Like many, the guy who picked me up is an enthusiast of modern technology and had become in recent years a dedicated user of his Garmin to determine driving routes via GPS. I have been aware of this trend (who isn't?) but had not noticed how much this has resulted in an alarming atrophying of directional skills. 

It happened that his Garmin was temporarily unavailable in order to download a program update, and thus he was relying on the directional program that was bundled with his cell phone, a program he ordinarily doesn't use and was sufficiently different from his Garmin to be confusing. 

I watched with both bemusement (I was in no hurry) and concern as he stumbled his way between the airport and home, having to make at least thee course corrections en route because of wrong turns. Without his trusted technology, he was unsure of the way between the main regional airport (a place he had been many times) and his home of many years—a distance of about 30 miles. Think about that. He was apparently so habituated to relying on the GPS that he had become untethered from visual signals about the correct path. And it only took a few years for that to happen. 

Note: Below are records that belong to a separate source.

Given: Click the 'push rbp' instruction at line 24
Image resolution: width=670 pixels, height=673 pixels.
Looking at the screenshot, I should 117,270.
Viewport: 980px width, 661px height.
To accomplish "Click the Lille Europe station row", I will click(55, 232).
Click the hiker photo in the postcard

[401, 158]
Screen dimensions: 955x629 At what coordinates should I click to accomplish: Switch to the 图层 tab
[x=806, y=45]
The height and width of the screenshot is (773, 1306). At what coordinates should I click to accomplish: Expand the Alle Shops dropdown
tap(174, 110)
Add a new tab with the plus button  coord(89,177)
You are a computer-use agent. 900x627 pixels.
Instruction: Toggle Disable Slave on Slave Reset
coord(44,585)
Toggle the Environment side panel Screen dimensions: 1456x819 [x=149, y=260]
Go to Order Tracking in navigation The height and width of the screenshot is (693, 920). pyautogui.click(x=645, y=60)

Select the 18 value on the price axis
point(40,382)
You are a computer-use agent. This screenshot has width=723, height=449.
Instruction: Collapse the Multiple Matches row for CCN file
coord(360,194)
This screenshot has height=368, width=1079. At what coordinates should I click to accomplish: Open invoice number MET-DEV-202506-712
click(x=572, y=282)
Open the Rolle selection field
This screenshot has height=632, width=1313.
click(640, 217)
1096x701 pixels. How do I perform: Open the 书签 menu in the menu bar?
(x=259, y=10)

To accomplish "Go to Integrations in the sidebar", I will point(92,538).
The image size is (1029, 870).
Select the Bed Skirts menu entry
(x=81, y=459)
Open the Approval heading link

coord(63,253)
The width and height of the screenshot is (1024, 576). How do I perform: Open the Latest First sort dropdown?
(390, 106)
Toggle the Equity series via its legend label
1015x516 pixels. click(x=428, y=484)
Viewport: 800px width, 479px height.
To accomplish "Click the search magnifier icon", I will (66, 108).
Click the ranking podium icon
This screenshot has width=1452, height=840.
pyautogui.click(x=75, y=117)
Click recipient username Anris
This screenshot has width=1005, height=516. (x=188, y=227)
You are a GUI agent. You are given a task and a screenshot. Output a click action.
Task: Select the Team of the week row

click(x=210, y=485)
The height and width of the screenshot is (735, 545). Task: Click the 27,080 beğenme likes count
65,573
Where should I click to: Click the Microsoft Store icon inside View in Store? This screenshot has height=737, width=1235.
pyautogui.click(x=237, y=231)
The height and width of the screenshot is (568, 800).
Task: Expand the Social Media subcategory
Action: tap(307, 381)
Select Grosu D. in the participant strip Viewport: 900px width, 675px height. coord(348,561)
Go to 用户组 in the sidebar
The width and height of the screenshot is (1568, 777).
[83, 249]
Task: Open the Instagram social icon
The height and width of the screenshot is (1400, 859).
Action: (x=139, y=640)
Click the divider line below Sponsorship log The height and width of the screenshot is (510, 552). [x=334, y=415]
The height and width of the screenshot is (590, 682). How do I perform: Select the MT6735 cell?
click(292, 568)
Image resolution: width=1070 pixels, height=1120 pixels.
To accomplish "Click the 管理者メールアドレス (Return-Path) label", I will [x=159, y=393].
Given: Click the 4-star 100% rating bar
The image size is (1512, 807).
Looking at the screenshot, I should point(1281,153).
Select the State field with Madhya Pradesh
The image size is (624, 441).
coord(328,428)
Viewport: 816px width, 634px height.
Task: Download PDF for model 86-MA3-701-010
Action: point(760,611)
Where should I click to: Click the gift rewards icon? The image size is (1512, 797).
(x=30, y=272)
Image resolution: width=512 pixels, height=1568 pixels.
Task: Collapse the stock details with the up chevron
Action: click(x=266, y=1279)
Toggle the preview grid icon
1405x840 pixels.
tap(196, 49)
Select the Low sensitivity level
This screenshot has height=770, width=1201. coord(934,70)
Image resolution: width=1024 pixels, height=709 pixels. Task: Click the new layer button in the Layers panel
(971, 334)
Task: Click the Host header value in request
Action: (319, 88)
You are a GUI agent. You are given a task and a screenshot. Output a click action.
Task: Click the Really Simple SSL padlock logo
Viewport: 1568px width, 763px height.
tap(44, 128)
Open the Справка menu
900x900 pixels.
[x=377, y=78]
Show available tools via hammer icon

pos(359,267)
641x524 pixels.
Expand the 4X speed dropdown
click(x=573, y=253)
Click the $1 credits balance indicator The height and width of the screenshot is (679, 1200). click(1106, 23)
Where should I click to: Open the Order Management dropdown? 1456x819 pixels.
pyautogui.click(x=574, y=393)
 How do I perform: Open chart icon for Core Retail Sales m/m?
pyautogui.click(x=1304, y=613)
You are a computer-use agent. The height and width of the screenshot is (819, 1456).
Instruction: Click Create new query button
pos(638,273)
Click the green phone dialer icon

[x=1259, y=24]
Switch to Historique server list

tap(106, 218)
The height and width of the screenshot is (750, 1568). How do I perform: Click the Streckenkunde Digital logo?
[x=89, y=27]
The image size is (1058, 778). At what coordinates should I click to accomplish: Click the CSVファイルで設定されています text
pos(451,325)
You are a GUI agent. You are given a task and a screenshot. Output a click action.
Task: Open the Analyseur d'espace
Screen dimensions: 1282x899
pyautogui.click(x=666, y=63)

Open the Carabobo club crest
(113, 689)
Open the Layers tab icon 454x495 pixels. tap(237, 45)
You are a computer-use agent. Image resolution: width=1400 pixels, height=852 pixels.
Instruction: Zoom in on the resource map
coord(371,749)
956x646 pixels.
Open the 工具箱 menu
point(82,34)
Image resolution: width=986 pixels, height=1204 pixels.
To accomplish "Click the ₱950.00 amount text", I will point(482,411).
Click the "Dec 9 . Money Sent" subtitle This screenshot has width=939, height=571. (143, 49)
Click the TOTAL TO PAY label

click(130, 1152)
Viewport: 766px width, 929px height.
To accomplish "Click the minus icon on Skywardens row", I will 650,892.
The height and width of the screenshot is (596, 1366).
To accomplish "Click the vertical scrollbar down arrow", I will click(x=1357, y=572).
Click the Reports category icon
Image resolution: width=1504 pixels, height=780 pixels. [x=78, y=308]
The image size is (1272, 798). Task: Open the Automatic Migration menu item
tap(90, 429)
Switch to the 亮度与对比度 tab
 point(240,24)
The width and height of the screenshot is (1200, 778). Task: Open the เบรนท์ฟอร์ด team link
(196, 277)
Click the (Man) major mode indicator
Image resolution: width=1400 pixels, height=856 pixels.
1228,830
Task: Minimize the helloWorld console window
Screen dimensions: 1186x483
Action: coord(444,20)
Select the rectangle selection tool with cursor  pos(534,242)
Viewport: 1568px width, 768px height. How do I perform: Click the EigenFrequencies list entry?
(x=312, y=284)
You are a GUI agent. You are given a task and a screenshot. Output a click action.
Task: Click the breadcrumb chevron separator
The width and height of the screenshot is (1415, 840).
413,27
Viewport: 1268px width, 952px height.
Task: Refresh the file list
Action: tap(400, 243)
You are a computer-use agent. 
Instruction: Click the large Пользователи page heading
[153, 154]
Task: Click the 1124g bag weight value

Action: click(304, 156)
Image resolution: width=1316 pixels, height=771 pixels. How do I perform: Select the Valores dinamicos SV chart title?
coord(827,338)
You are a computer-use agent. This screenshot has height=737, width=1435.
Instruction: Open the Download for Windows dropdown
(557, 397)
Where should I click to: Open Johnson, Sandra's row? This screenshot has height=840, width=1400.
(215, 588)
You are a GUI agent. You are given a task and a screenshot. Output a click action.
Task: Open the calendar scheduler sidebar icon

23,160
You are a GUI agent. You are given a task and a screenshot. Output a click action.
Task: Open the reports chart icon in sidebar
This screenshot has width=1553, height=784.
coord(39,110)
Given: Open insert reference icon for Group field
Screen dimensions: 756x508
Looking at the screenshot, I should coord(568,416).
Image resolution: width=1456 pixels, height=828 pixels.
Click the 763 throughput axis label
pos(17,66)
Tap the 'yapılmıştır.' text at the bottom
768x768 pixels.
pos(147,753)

I rarely use GPS technology, and can't imagine not being able to find my way home by visuals when I'm within 30 miles. This does not seem to me a good trend.

IV. No Reservations
I am shamelessly borrowing the title of Anthony Bourdain's successful food and travel television series (it ran for nine seasons) to make a point about word play. Not only do I love food and the exotic, which Bourdain clearly did as well, but I have no reservations about word play. I have standards (whether you can tell or not) but catholic tastes and a low barrier to indulgence.

Yesterday, while flying to NC, I was reading The Club, a recently published (2019), carefully researched historical work by Leo Damrosch subtitled: Johnson, Boswell, and the Friends Who Shaped an Age. It profiles what happened during the period 1764-84, the last 20 years of Johnson's life, when a number of extraordinary people met at London's Turk's Head Tavern every Friday evening to indulge in food, drink, and intelligent conversation—on anything under the sun they found of interest.

Among those profiled are: 
Samuel Johnson, the sage of an age, and creator of the first modern dictionary
James Boswell, Johnson's biographer
Joshua Reynolds, the portraitist
Edward Gibbon, the historian
Adam Smith. the economist
Edmund Burke, the political essayist and orator
Oliver Goldsmith, the playwright
David Garrick, the actor and director
Richard Sheridan, the playwright

It turns out that Burke was an inveterate punster, for which he was much chafed by others in the club. (fellow clubster Bennet Langton once remarked, "Burke hammered his wit upon an anvil, and the iron was cold. There were no sparks flashing or flying all about"). So much for not having standards (or perhaps, sufficient skill).

A few pages, and a century later, Damrosch shares the story of someone having complained to James Joyce about his penchant for puns, stating that they were trivial, to which the great Irish author is reputed to have replied without pause, "Yes, and some of them are quadrivial."

(Note: the historical underpinnings of this bon mot come from a medieval educational practice that is now obscure to most of us; lessons were invariably taught in Latin and university curriculum generally began with three subjects (grammar, logic, and rhetoric), known as the trivium, followed by the quadrivium (arithmetic, geometry, music theory, and astronomy).

Now doesn't that sequence just make your day? It made mine. You could ask me to stop playing with words, but it wouldn't do any good. You may as well ask me to stop enjoying food and drink, analyzing what's happening in group dynamics, or leading an examined life. It's far too late to change any of that. It's who I am. You have the same choices I usefully do: you can enjoy me, ignore me, or leave me when the train gets to Chicago.